If I asked what’s the first thing you think about when turning your mind to travel in this colourful East African country, you’d almost certainly say wildlife. And of course you’d be right as over 80 percent of holidays here will have a wildlife element.
From the Marsabit National Park in the north, to the Masai Mara and Amboseli National Parks in the south, the planes of Kenya are teeming with wildlife or all shapes and sizes offering, along with its neighbour Tanzania, the best place in the world to view game. And if you throw in Mount Kenya and the Aberdares, the Laikipia Plateau and the Matthews Range, the Lamu Archipelago and the rest of the Kenyan coast, and some of the most spectacular and evocative accommodation anywhere on earth, then here in Kenya you have a true world class travel experience.
The Masai Mara is probably the most famous national park. Covering more than 500sqm, the Mara is universally renowned for its exceptional populations of lion, leopards, cheetahs, elephants, buffalo and giraffe and for the famous migration of wildebeest that takes place every year from July to October.
But the Masai Mara is by no means the only show in town. Further to the east you have Amboseli National Park with its epic views of Kilimanjaro, to the north you have Samburu, Marsabit and Meru National Parks, and here on Laikipia, in the Lewa conservancy, where the savannah is awash with elephants, giraffe, the quirky Grevy zebra and a new and burgeoning population of black rhino.
And as for the accommodation, well that is quite simply out of this world. Yes, to get the best you’re going to pay, but in our opinion the experience you’ll enjoy and quality of service you’ll receive — plus of course the game you’ll see — does make this value for money. There is simply nothing else like it on earth. Among many amazing places to stay, my personal favourites are Else’s Kopje in Meru, Saruni in Samburu, Richard’s Camp or Serian in the Mara, and either Sabuk or Borana here on the Laikipia Plateau.
But tourism in Kenya is not only about wild animals. The Kenyan Coast, stretching all the way from Diani Beach in the south the Lamu archipelago in the north, with its white sand beaches and gentle turquoise seas — particularly when the trade winds are blowing in the right direction from November through to March — again coupled with some fabulous accommodation, combine to make this a truly world class beach experience.
And if you like to meet the people — an important factor in most Wild Frontiers adventures — there are plenty of opportunities, particularly at Sarara, in the Matthews Range, at Il Ngwesi north or Mount Kenya and here at Borana.
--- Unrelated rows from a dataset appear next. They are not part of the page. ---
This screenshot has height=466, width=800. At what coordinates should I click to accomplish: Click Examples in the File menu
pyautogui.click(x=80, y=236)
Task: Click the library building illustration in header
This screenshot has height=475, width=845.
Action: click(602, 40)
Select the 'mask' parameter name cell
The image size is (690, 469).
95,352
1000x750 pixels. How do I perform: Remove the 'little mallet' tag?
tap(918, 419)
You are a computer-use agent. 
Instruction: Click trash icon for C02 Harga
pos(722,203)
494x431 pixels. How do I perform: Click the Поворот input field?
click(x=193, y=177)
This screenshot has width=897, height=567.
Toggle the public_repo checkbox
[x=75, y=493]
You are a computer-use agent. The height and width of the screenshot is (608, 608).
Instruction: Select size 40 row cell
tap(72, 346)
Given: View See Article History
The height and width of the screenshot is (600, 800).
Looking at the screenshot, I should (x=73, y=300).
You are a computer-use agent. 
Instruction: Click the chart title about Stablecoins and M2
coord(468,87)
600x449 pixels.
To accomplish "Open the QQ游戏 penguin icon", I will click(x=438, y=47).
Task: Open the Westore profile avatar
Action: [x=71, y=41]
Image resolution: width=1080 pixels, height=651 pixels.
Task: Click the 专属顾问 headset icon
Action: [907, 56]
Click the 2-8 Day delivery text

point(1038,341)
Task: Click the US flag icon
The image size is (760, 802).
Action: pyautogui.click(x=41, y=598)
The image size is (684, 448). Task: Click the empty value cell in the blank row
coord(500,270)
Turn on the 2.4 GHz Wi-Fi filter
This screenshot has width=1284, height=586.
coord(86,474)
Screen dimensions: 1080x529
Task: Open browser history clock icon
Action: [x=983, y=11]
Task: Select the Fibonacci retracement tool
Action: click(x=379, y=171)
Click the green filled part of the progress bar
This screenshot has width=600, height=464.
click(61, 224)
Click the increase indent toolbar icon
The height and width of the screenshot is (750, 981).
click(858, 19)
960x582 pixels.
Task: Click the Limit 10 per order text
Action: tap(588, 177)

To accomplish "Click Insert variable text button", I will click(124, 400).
To get around there is are great quality land cruisers, a brilliant air service, either in scheduled flights or on private charters, a classic bi-plane, or if you really want to push the boat out and get to places few others can reach, a truly amazing helicopter service, run by our friends at Tropic Air.
A classic African safari is a travel experience like no other, and one that all travellers should do at least once in their lives. And for that, in my opinion, there’s nowhere better than Kenya.